The interior diameter of the implantable drug delivery device is constant throughout its length, and, in one embodiment, the diameter of the interior reservoir is not more than 5% greater than the diameter of the solid, compressed shape (e.g., tablets, pellets or rods) that is/are placed into the interior reservoir. In other embodiments, the diameter of the interior reservoir is 5%, 4.4%, 4%, 3.5%, 3%, 2.5%, 2%, 1.5%, 1% or 0.5% greater than the diameter of the solid, compressed shape(s) to be placed into the interior reservoir. This configuration permits only a small amount of fluid to penetrate between the wall of the interior reservoir and the curved, outer surface of the compressed shape. A limited fluid volume limits the number of diffusion paths (and hence, the absolute diffusion rate) of particles exiting from the curved surface of the compressed shape relative to particles exiting from the orthogonal flat end of the compressed shape that is aligned with the porous membrane.
The compressed shape within the device may be hydrated in situ upon subcutaneous implantation of the device, or more preferably, the compressed shape can be hydrated immediately prior to subcutaneous implantation by a clinician introducing a liquid (e.g., a physiological buffer, isotonic saline, phosphate buffered saline, or aqueous propylene glycol) to the reservoir.
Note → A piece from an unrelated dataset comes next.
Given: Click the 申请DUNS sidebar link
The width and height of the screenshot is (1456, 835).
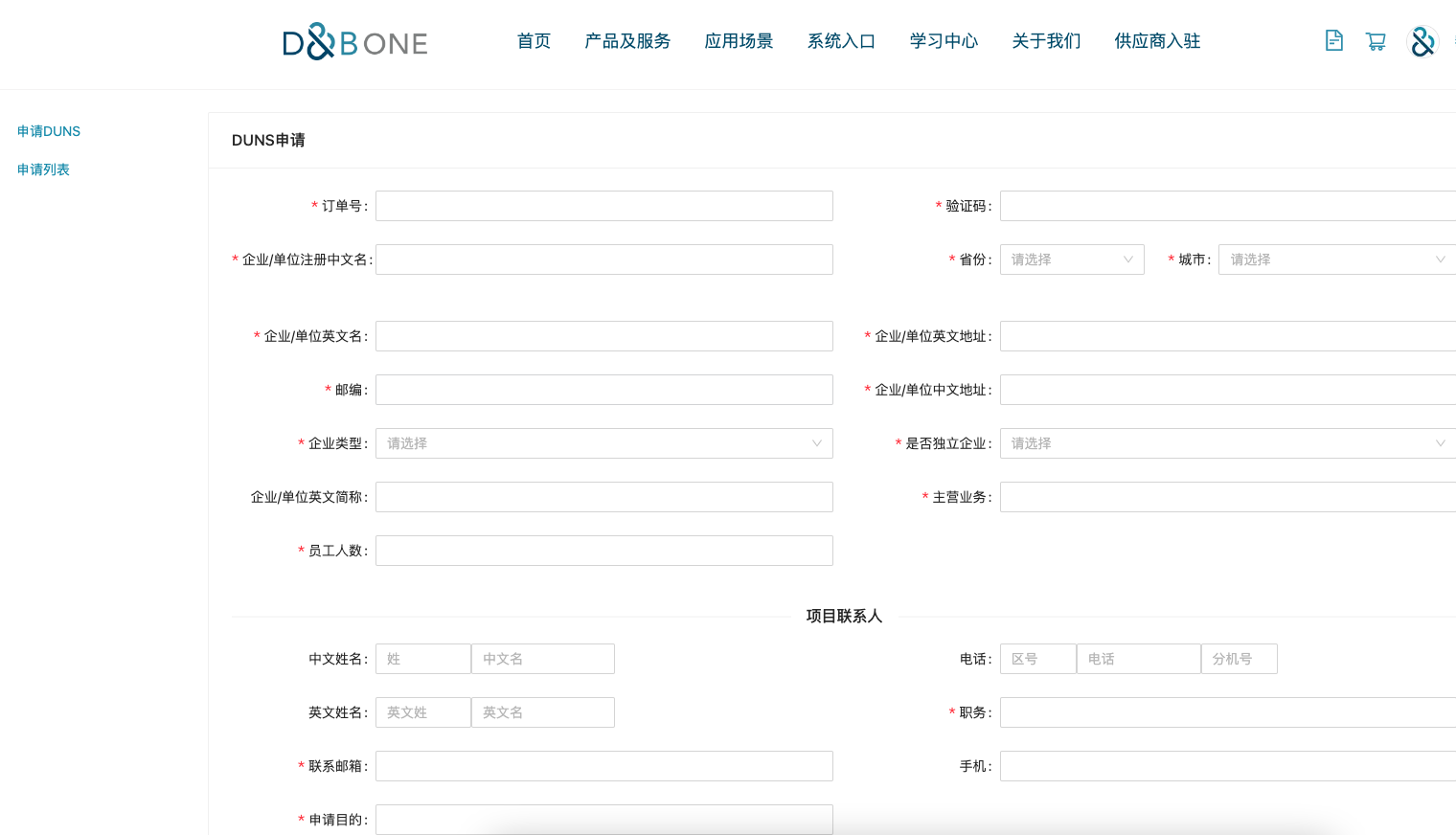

The reservoir may be prepared and sealed under vacuum within a secondary container (for instance, a lyophilization vial sealed with a soft rubber septum) to facilitate this process. The liquid can be provided as part of a kit comprising a vial bearing the drug delivery device and a second vial bearing the hydration liquid.
An example of a drug delivery device is provided in
The device interior contains, in one embodiment, a solid formulation containing an opioid antagonist, such as naltrexone base or a pharmaceutically acceptable salt thereof, and (optionally) a binder, such as lactose, maltose, hydroxypropylcellulose, polyvinylpyrrolidone, polyethyleneglycol, a fatty acid or fatty alcohol containing a minimum of 12 carbon atoms, a dicarboxylic acid containing a minimum of 8 carbons, or any mixture thereof, such that the melting point of the formulation is greater or equal to 40° C. The solid is compressed into macroscopically non-porous shapes, such as a tablet, a rod or a pellet, with, in one embodiment, a diameter that is at least about 95% of the interior diameter of the device. The tablets, rods or pellets have a density of greater than or equal to 1.00 g/cm3, or of between about 1.00 g/cm3 to 1.20 g/cm3, in one embodiment. The formulation may optionally comprise a lubricant, such as stearic acid, magnesium stearate, stearin, calcium stearate, sodium lauryl sulfate, glyceryl behenate, sodium benzoate, talc, and the like.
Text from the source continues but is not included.